En el 2007, el Gobierno ecuatoriano lanzó al mundo una propuesta para evitar la explotación petrolera en el Parque Nacional Yasuní, considerado uno de los sitios con mayor concentración de biodiversidad del mundo.
El plan demandaba una participación económica de la comunidad internacional, que finalmente no alcanzó para cubrir la meta de recaudación (USD 3 600 millones).
Pero en el 2013, el Régimen desechó la iniciativa y puso en marcha un plan B que implicaba la explotación de una extensión no mayor al 1 x 1 000 del Yasuní, con una promesa de por medio: el menor impacto ambiental posible, con el uso de tecnología de punta, y el mayor aprovechamiento de los recursos para el país. El argumento del presidente Rafael Correa fue que necesitamos nuestros recursos naturales para superar lo más rápido la pobreza y para un desarrollo soberano. “El que les diga lo contrario les está mintiendo”.
Pero, ¿hasta dónde el ser humano tiene potestad para intervenir en la naturaleza, bajo las banderas del progreso y del desarrollo?

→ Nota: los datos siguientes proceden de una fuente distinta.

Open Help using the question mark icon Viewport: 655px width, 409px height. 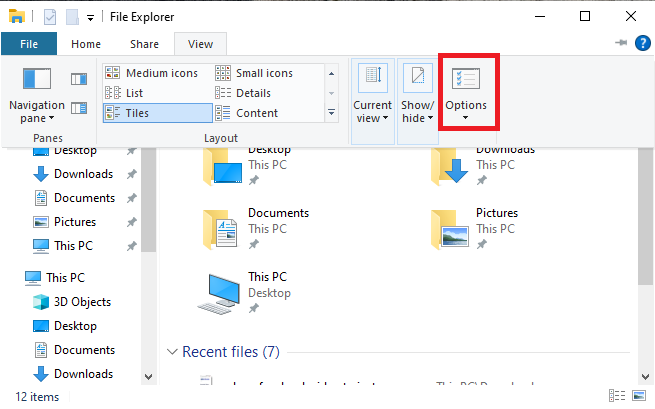[x=642, y=43]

La encíclica Alabado Seas, que el papa Francisco hizo pública el último jueves 18, volvió a traer al debate esa delgada línea entre la necesidad de conservación y la explotación para mejorar la vida del ser humano.
Francisco advierte que no existe una sola respuesta para un problema que tiene varias aristas. Pero también que, en algunos casos, los daños provocados por la intervención del ser humano en la naturaleza pueden ser mayores a los réditos económicos.
Esto aplica, como se señala en la encíclica, en los sitios de mayor diversidad del mundo, porque la pérdida de selvas y bosques supone la desaparición de especies que podrían significar en el futuro recursos importantes para la alimentación o la cura de enfermedades.
Hay que recordar que en su primera visita a Latinoamérica, a Brasil en 2013, el Papa defendió la conservación de la Amazonía. Y que en su encíclica del 2015, a días de visitar Quito, precisa que el cuidado de los ecosistemas supone una mirada que vaya más allá de lo inmediato.